# Description of the task:
Pull every line containing "browser" out of the listing below.

________________________

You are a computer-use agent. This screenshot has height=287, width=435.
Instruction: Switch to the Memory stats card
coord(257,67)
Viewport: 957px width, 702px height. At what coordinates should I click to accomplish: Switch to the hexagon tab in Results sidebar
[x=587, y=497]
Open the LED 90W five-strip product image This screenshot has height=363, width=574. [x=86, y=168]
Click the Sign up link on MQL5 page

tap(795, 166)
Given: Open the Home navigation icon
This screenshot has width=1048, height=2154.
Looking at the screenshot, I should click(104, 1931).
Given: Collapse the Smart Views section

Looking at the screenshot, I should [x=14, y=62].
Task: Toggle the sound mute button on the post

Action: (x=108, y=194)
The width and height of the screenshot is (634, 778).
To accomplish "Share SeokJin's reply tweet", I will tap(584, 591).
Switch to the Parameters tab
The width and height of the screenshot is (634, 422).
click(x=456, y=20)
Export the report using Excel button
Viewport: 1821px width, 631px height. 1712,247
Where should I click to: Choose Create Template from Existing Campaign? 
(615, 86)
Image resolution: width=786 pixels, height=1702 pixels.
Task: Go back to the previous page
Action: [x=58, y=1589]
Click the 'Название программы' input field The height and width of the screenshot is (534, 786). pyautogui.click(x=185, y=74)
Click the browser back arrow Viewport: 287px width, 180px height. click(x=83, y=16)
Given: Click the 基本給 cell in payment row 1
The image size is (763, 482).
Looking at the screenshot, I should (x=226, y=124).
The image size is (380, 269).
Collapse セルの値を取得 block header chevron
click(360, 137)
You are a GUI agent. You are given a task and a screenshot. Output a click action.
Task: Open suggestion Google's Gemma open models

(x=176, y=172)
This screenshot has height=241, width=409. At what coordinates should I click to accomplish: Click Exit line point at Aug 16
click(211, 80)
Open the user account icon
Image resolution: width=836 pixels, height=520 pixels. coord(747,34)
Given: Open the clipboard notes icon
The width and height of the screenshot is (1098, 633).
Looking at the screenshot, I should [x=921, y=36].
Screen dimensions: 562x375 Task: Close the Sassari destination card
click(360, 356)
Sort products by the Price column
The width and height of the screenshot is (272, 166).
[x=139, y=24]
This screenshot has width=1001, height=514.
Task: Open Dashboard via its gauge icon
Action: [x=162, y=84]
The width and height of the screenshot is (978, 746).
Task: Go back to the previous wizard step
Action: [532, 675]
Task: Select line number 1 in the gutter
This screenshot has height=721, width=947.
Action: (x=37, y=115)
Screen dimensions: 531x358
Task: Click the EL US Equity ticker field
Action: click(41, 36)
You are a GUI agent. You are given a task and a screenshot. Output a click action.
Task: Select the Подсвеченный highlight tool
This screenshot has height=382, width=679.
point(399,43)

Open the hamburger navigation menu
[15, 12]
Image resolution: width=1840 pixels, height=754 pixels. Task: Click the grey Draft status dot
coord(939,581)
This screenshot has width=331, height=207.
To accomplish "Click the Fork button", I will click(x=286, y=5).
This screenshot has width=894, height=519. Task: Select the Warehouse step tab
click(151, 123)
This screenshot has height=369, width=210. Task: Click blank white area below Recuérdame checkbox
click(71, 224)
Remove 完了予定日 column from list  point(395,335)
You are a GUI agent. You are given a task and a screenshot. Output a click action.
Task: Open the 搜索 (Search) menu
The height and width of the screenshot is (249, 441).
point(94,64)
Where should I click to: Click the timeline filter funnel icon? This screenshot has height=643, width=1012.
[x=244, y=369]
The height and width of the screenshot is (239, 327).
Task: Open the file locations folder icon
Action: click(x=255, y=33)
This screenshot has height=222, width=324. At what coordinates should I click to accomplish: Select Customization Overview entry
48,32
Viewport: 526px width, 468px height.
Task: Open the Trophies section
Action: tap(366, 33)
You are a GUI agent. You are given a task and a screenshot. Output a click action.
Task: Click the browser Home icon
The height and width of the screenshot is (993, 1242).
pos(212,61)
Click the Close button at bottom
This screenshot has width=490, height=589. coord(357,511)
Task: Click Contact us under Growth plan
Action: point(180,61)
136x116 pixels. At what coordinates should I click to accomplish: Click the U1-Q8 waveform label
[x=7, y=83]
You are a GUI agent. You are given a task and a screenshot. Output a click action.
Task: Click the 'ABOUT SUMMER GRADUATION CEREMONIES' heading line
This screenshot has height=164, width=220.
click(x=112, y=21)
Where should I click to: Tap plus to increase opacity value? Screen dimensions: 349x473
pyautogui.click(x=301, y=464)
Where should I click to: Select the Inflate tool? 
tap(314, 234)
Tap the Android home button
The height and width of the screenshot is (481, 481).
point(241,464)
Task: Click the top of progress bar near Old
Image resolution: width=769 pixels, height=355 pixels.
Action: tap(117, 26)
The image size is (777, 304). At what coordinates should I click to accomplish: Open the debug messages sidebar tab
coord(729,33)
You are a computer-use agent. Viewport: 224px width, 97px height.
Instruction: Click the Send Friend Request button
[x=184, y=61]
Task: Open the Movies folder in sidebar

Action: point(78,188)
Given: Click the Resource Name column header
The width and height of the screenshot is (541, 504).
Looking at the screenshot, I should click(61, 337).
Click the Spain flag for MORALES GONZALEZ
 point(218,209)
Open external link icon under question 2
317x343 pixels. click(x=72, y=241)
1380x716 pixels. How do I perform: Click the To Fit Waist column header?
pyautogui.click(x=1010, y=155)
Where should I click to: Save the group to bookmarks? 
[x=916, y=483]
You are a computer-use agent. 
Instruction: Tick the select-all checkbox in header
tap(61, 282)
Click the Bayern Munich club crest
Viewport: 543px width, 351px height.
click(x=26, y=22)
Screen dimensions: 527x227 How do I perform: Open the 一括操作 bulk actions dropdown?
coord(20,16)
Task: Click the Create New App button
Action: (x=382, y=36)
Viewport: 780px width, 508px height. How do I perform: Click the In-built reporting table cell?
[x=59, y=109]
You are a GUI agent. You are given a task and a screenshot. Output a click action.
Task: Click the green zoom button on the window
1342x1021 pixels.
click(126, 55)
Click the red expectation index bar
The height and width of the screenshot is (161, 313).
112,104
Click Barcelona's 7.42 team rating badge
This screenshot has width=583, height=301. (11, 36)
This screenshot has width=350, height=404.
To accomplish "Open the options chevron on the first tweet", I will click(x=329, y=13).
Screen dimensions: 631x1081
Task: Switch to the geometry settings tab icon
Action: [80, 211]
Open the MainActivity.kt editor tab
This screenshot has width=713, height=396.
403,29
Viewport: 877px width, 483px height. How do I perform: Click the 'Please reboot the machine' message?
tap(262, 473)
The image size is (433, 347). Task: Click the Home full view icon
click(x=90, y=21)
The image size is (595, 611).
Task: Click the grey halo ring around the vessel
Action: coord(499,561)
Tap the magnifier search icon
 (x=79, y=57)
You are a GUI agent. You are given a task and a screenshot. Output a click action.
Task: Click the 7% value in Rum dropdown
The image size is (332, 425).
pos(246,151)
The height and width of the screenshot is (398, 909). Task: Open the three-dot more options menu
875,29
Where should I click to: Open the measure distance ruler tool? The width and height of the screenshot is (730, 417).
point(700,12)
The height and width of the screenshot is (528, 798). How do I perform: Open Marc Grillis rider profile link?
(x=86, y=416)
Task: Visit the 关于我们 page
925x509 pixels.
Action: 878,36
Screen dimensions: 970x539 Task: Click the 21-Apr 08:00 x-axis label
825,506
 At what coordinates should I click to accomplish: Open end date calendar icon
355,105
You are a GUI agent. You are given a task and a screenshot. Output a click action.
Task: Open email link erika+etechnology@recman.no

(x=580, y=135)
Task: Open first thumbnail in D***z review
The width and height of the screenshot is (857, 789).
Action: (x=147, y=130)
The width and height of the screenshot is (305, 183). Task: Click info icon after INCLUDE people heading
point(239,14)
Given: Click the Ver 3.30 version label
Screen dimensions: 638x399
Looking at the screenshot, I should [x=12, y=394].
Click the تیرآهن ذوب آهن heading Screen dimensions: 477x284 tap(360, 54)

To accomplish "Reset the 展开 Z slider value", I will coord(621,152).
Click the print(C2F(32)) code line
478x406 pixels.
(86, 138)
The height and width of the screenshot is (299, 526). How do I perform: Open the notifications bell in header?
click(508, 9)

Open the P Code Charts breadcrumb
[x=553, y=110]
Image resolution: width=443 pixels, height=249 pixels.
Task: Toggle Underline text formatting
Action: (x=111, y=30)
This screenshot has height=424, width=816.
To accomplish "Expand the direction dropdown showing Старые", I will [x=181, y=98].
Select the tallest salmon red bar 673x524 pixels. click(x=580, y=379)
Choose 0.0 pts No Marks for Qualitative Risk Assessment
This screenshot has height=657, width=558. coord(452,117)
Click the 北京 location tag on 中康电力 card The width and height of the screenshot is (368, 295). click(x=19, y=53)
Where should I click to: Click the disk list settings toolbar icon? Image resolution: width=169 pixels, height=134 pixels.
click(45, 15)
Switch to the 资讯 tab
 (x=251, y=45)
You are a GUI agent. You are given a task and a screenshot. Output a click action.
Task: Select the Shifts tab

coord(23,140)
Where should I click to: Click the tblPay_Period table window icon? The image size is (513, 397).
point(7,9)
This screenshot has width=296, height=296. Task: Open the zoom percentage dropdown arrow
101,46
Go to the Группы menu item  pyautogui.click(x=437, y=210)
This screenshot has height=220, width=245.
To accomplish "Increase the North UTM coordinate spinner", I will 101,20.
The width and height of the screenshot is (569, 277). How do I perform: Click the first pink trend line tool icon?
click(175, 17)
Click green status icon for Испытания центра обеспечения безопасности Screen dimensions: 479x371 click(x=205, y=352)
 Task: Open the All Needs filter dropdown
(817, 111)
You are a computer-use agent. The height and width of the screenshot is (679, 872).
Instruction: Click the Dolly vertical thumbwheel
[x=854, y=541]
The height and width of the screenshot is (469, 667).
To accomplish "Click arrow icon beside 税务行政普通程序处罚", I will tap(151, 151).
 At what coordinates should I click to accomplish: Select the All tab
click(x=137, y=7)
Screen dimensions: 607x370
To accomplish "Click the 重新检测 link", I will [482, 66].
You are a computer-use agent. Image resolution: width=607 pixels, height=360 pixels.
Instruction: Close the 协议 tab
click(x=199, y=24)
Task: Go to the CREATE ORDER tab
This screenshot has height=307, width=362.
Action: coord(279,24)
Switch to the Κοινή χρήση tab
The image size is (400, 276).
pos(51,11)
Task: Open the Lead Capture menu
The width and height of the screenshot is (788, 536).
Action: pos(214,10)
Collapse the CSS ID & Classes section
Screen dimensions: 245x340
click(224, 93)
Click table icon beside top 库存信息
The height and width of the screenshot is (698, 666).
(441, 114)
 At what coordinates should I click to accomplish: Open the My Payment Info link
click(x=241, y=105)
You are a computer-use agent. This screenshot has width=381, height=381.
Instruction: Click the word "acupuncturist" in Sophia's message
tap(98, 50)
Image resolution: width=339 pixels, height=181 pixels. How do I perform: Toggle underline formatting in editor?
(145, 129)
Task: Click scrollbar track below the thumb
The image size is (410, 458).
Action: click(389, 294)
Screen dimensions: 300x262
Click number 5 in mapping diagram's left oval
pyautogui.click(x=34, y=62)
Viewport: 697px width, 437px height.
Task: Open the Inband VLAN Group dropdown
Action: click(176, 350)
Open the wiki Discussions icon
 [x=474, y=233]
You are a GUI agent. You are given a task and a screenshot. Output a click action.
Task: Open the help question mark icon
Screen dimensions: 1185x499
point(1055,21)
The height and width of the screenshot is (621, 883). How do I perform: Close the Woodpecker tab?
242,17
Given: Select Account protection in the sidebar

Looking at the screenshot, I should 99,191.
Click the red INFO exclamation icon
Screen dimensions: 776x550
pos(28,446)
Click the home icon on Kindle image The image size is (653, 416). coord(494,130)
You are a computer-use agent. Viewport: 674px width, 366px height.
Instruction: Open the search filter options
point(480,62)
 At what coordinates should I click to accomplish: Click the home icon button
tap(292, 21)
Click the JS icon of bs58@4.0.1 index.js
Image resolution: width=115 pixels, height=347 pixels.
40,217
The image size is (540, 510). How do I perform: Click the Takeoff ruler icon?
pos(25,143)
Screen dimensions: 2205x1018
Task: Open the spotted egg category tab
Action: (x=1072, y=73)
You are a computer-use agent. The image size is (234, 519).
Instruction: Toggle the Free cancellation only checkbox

________________________

# The answer:
Click the browser back arrow Viewport: 287px width, 180px height. click(x=83, y=16)
Task: Click the browser Home icon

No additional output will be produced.